La forêt revêt une haute importance d’un point de vue économique, touristique et culturelle. Aménagée à près de 60% pour l’exploitation forestière, elle est mixte au Témiscamingue et devient boréale en Abitibi. On retrouve au nord-ouest de la région (Duparquet), des arbres parmi les plus anciens de l’est du continent, allant jusqu’à 1 200 ans.

L’agriculture représente moins 4 % du territoire et se concentre surtout autour des lacs Abitibi et Témiscamingue, où l’on retrouve de riches ceintures d’argiles, vestiges de la fonte du dernier glacier.

Enfin, la richesse écologique de la région est à l’origine de paysages nordiques uniques. D’ailleurs, cette région fait toujours le bonheur des amants de la nature (été comme hiver) avec en sus ses très grandes potentialités pour la chasse et la pêche sportive.

Défis régionaux

À l’image de l’ensemble de la province, le transport représente la principale source d’émissions de GES en Abitibi-Témiscamingue. Il s’agit de la deuxième région au Québec qui consomme le plus de carburant par habitant, en raison notamment des grandes distances à parcourir et l’engouement pour l’achat de camions, de véhicules utilitaires ou de véhicules hors routes.

Aussi, la réduction de l’empreinte minière par un développement minier plus respectueux de l’environnement est un enjeu majeur pour la région. Puisque le développement minier évolue, que les modes d’exploitation en fosses à ciel ouvert seront de plus en plus présentes, la région doit montrer sa capacité à concilier de façon responsable le développement minier et les autres usages du territoire.

À cela s’ajoute les incertitudes en liens avec les changements climatiques. Il y aura vraisemblablement une augmentation de la fréquence d’événements météorologiques extrêmes, c’est-à-dire plus d’orages violents, de pluies intenses et de forts vents. Des épisodes de sécheresse et de canicule pourraient également être plus fréquents, causant des feux de forêt et bien des maux de tête aux agriculteurs.
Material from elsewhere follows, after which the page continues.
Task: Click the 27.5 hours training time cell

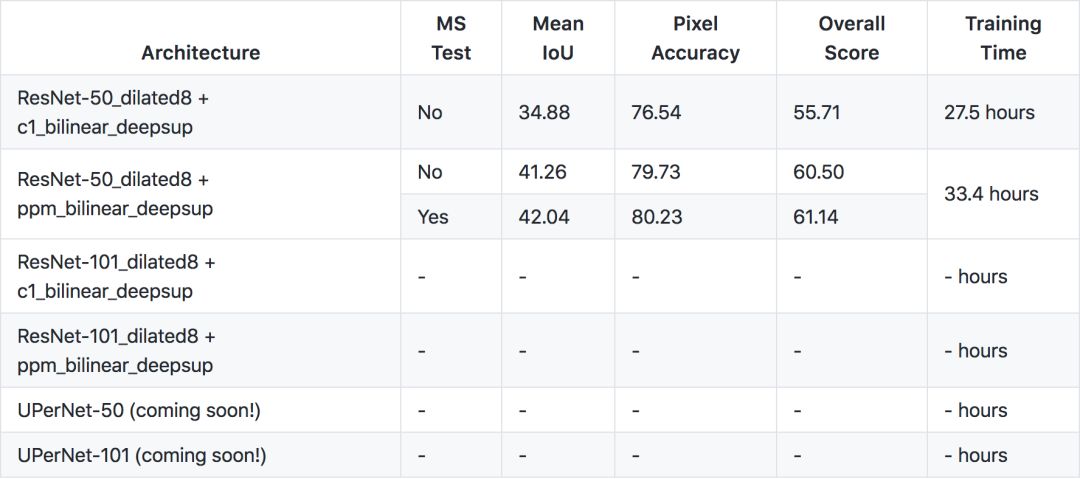Action: 989,112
Des températures plus douces pourraient favoriser l’arrivée d’espèces exotiques envahissantes toxiques (ex. : berce du Caucase), d’insectes ravageurs et de maladies diverses (ex. : maladie de Lyme).

Toutefois, des opportunités peuvent être envisagées pour la région. Des espèces végétales méridionales pourraient migrer vers le Nord, comme des « bois nobles » (ex. : chêne, érable, noyer). L’augmentation de la température moyenne en été, jumelée à l’allongement de la saison de croissance, pourrait être favorable à l’agriculture en région et aux citoyens qui rêvent d’un jardin plus luxuriant. Enfin, la mise en place de nouvelles cultures (maraîchères, céréalières) pourrait être envisageable.

Les défis liés à l’adaptation aux changements climatiques devront maintenant être relevés par nos organisations et les citoyens en intégrant l’utilisation des énergies renouvelables, la diminution des combustibles fossiles et l’éducation relative à l’environnement.